All the networks are trained using stochastic gradient descent (SGD). On CIFAR and SVHN we train using batch size 64 for 300 and 40 epochs, respectively. The initial learning rate is set to 0.1, and is divided by 10 at 50% and 75% of the total number of training epochs.(完全仿照ResNet的训练参数)
we use a weight decay of 10^-4 and a Nesterov momentum of 0.9 without dampening.(仿照ResNet)
we add a dropout layer after each convolutional layer (except the first one) and set the dropout rate to 0.2.
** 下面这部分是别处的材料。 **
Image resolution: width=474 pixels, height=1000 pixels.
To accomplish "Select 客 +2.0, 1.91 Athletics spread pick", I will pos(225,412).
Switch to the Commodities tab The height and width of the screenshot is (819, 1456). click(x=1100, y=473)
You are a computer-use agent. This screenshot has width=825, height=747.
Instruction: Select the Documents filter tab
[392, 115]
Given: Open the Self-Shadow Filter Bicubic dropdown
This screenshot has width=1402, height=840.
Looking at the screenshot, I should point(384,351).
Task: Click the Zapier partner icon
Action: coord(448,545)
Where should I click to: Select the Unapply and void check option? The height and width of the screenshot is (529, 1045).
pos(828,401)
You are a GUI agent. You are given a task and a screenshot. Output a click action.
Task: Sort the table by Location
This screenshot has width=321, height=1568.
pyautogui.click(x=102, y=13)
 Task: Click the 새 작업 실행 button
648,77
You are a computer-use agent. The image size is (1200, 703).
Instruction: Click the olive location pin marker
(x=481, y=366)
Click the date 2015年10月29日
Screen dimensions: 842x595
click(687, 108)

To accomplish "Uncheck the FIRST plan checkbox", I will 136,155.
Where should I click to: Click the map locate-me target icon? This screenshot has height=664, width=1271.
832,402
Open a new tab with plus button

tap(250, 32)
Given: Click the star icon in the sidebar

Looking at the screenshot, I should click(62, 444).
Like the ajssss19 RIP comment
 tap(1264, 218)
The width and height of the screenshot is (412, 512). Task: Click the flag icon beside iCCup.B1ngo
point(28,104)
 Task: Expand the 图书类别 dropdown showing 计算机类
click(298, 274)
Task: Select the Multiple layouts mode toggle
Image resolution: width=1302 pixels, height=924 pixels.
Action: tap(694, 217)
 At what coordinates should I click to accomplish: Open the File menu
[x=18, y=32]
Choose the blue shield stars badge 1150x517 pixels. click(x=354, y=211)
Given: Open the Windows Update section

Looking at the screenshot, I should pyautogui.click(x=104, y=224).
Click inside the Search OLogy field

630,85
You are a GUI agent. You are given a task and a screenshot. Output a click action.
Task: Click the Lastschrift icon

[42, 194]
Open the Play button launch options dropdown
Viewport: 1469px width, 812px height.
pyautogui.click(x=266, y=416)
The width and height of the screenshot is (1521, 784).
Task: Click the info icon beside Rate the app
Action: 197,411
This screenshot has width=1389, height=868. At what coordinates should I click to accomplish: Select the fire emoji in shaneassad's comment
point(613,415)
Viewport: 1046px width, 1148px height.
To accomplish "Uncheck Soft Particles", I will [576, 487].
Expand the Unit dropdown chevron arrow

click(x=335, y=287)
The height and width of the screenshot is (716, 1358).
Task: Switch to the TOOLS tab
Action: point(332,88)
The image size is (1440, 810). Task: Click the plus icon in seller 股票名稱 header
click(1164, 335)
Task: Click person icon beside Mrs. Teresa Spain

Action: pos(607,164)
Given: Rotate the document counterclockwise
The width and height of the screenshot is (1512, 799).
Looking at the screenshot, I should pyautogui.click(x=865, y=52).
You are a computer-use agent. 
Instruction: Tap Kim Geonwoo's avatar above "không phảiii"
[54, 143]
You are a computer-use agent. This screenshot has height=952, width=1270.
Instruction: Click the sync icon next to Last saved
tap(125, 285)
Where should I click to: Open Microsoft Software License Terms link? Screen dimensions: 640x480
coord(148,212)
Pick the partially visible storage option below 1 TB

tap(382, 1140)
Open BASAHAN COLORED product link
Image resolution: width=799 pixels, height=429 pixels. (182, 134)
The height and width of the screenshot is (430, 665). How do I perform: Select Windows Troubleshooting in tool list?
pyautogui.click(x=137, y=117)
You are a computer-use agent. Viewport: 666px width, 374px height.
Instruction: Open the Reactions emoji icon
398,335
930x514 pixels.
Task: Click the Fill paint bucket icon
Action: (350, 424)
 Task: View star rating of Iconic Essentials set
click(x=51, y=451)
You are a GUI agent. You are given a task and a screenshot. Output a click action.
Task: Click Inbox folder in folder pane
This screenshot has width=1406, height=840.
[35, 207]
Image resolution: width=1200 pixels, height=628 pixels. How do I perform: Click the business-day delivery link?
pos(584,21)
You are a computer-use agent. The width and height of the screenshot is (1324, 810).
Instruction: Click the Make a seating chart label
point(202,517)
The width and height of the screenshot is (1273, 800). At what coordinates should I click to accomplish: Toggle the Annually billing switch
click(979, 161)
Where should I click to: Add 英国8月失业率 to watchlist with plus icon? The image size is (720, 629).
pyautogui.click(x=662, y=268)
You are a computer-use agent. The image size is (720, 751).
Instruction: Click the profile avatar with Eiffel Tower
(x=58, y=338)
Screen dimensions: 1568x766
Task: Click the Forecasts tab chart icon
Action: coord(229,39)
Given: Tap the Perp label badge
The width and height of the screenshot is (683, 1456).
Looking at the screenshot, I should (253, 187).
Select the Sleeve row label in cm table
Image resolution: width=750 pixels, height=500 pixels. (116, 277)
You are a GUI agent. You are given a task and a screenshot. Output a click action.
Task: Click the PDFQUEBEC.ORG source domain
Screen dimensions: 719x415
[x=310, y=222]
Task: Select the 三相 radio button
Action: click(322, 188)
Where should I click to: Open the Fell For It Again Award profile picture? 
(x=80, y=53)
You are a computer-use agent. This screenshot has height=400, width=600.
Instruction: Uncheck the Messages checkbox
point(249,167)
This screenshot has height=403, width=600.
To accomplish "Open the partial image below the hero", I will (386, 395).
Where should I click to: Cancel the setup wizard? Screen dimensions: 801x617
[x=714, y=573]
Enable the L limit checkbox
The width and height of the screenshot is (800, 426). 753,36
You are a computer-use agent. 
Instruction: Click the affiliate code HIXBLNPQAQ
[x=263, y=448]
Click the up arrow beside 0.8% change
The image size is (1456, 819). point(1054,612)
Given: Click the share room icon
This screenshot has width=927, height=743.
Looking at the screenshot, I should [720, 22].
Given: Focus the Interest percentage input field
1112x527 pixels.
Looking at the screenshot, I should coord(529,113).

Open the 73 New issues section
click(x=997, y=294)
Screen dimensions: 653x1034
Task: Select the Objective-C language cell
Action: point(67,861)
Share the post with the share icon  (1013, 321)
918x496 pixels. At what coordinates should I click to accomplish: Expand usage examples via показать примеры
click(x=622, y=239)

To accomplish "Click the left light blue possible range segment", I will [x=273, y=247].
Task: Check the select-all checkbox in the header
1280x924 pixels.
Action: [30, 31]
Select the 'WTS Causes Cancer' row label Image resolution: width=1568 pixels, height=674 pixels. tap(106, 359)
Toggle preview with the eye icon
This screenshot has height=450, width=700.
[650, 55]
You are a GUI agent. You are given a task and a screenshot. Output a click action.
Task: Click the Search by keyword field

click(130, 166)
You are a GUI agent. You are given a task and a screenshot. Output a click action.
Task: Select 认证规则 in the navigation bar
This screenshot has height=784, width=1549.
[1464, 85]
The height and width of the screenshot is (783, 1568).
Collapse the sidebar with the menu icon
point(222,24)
现在开始介绍我碰到的大坑,就是tensorflow的concatenate需要把完全一样在复制一遍,居然不能索引。海量的内存被浪费,坑,希望改进改进。
作者们给出的高效实现方案
我的实现:https://github.com/RDShi/DenseNet
顺势案例一波tflearn,感觉十分的方便,终于不用些繁琐的tensorflow了,热泪盈眶。
下面简介一下tflean:
File | Layers |
---|---|
core | input_data, fully_connected, dropout, custom_layer, reshape, flatten, activation, single_unit, highway, one_hot_encoding, time_distributed |
conv | conv_2d, conv_2d_transpose, max_pool_2d, avg_pool_2d, upsample_2d, conv_1d, max_pool_1d, avg_pool_1d, residual_block, residual_bottleneck, conv_3d, max_pool_3d, avg_pool_3d, highway_conv_1d, highway_conv_2d, global_avg_pool, global_max_pool |
recurrent | simple_rnn, lstm, gru, bidirectionnal_rnn, dynamic_rnn |
embedding | embedding |
normalization | batch_normalization, local_response_normalization, l2_normalize |
merge | merge, merge_outputs |
estimator | regression |
File | Ops |
---|---|
activations | linear, tanh, sigmoid, softmax, softplus, softsign, relu, relu6, leaky_relu, prelu, elu |
objectives | softmax_categorical_crossentropy, categorical_crossentropy, binary_crossentropy, mean_square, hinge_loss, roc_auc_score, weak_cross_entropy_2d |
optimizers | SGD, RMSProp, Adam, Momentum, AdaGrad, Ftrl, AdaDelta |
metrics | Accuracy, Top_k, R2 |
initializations | zeros, uniform, uniform_scaling, normal, truncated_normal, xavier, variance_scaling |
losses | l1, l2 |
Training:
network = ... (some layers) ...
network = regression(network, optimizer='sgd', loss='categorical_crossentropy')
model = DNN(network)
model.fit(X, Y)
network = ...
model = DNN(network)
model.load('model.tflearn')
model.predict(X)
TFLearn提供不同详细程度(verbose level)的可视化效果:
通过tensorboard查看驯良情况。
# Save a model
model.save('my_model.tflearn')
# Load a model
model.load('my_model.tflearn')
load会把除了权重以外所有的参数都load进来,如果只想要参数加入字段weights_only=True。因为有时候会改变optimizer之类的东西。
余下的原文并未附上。